_DATA_
__________
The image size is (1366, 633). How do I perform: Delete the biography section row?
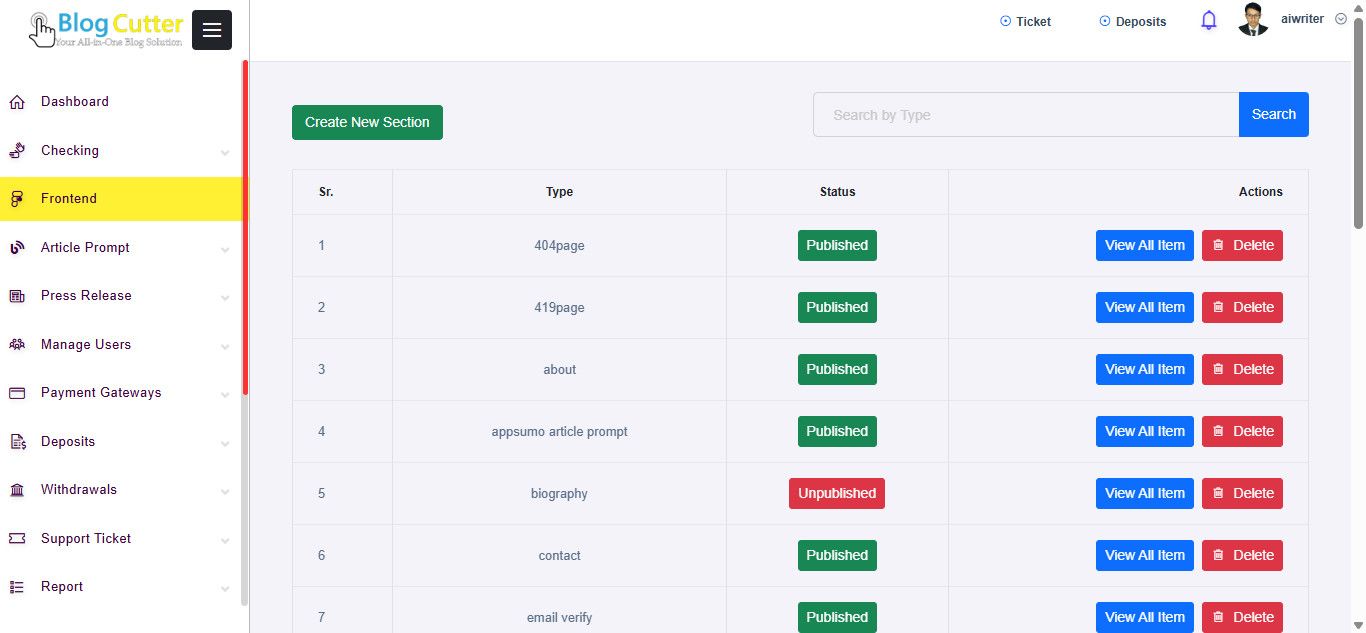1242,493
__________
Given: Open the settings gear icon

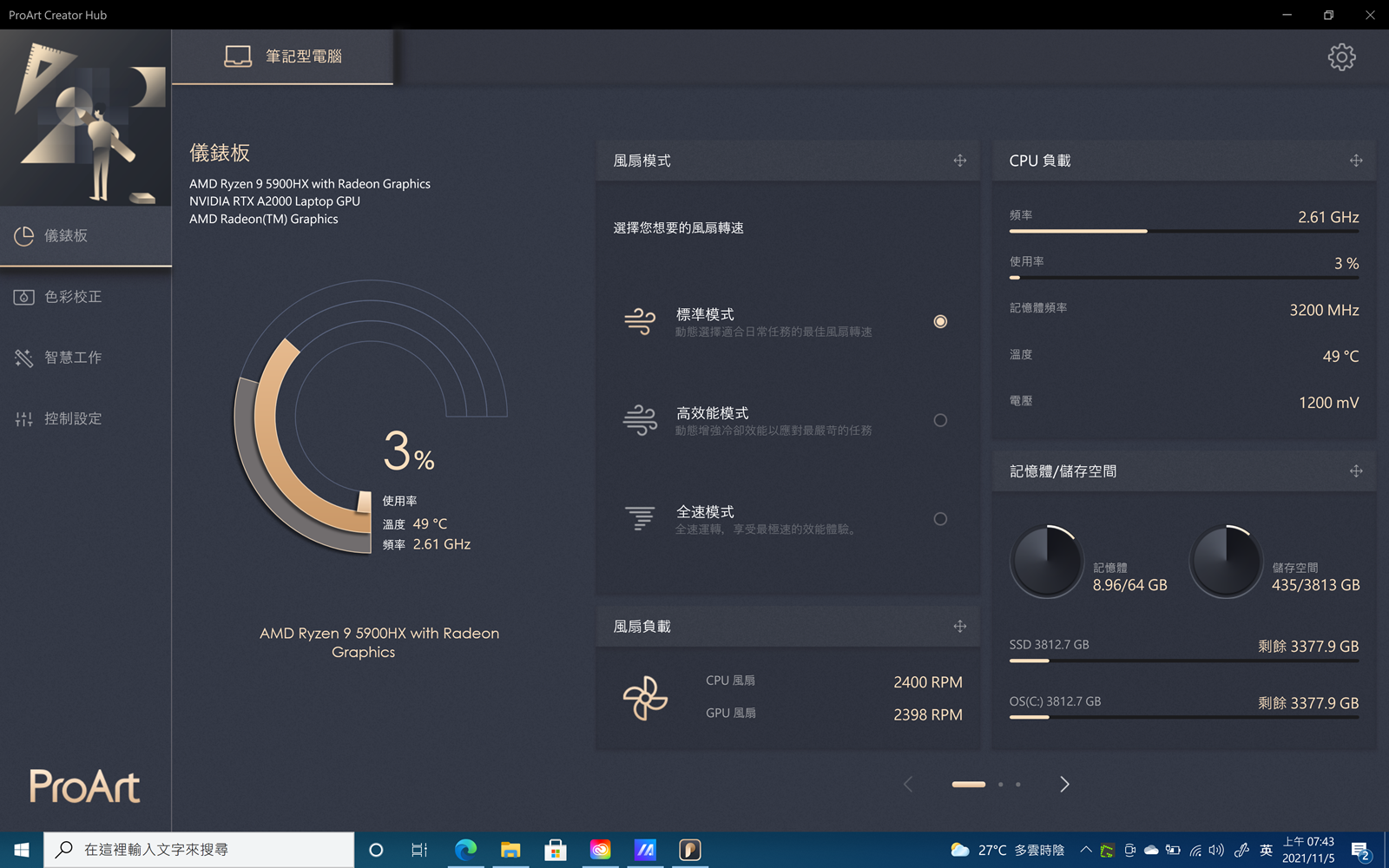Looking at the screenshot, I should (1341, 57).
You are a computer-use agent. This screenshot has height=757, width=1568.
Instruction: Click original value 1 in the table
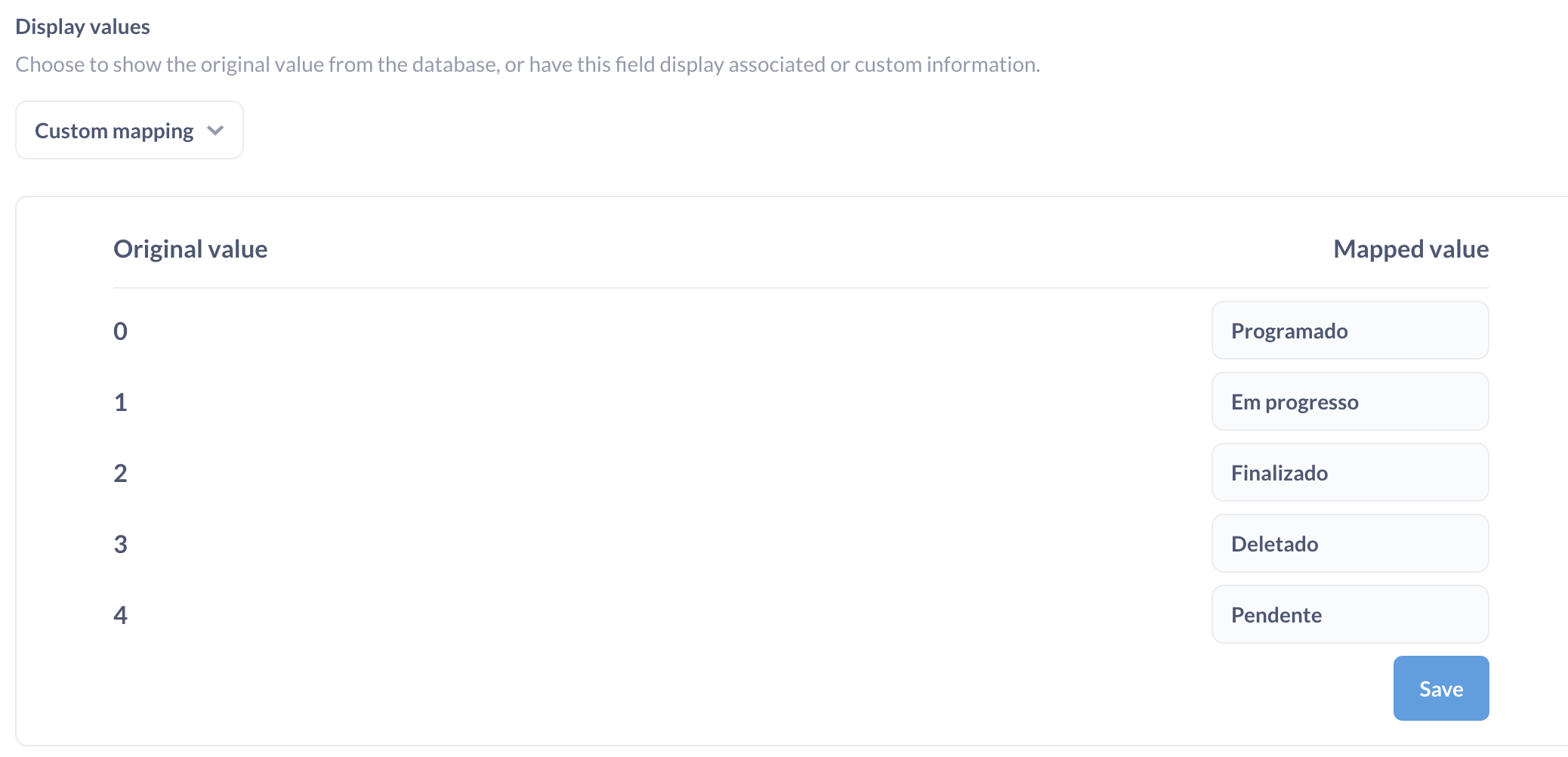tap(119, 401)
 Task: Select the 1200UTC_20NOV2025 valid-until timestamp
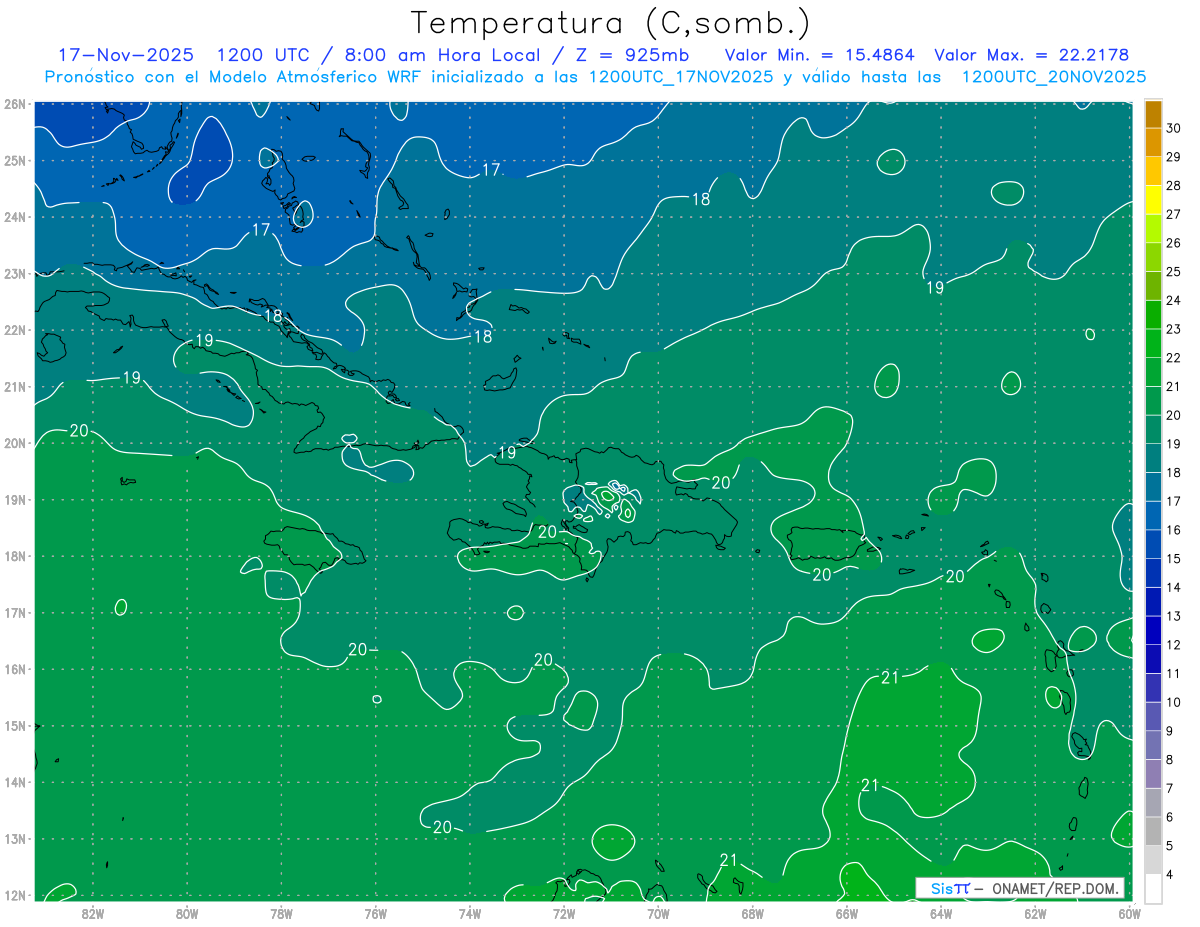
__________
_TO DO_
Starting at the line with "Instruction: Click original" and finishing at the line with "Task: Select the", copy the material above exactly, both lines included. Nothing else goes in, and no pictures.

_TASK RESULT_
Instruction: Click original value 1 in the table
tap(119, 401)
 Task: Select the 1200UTC_20NOV2025 valid-until timestamp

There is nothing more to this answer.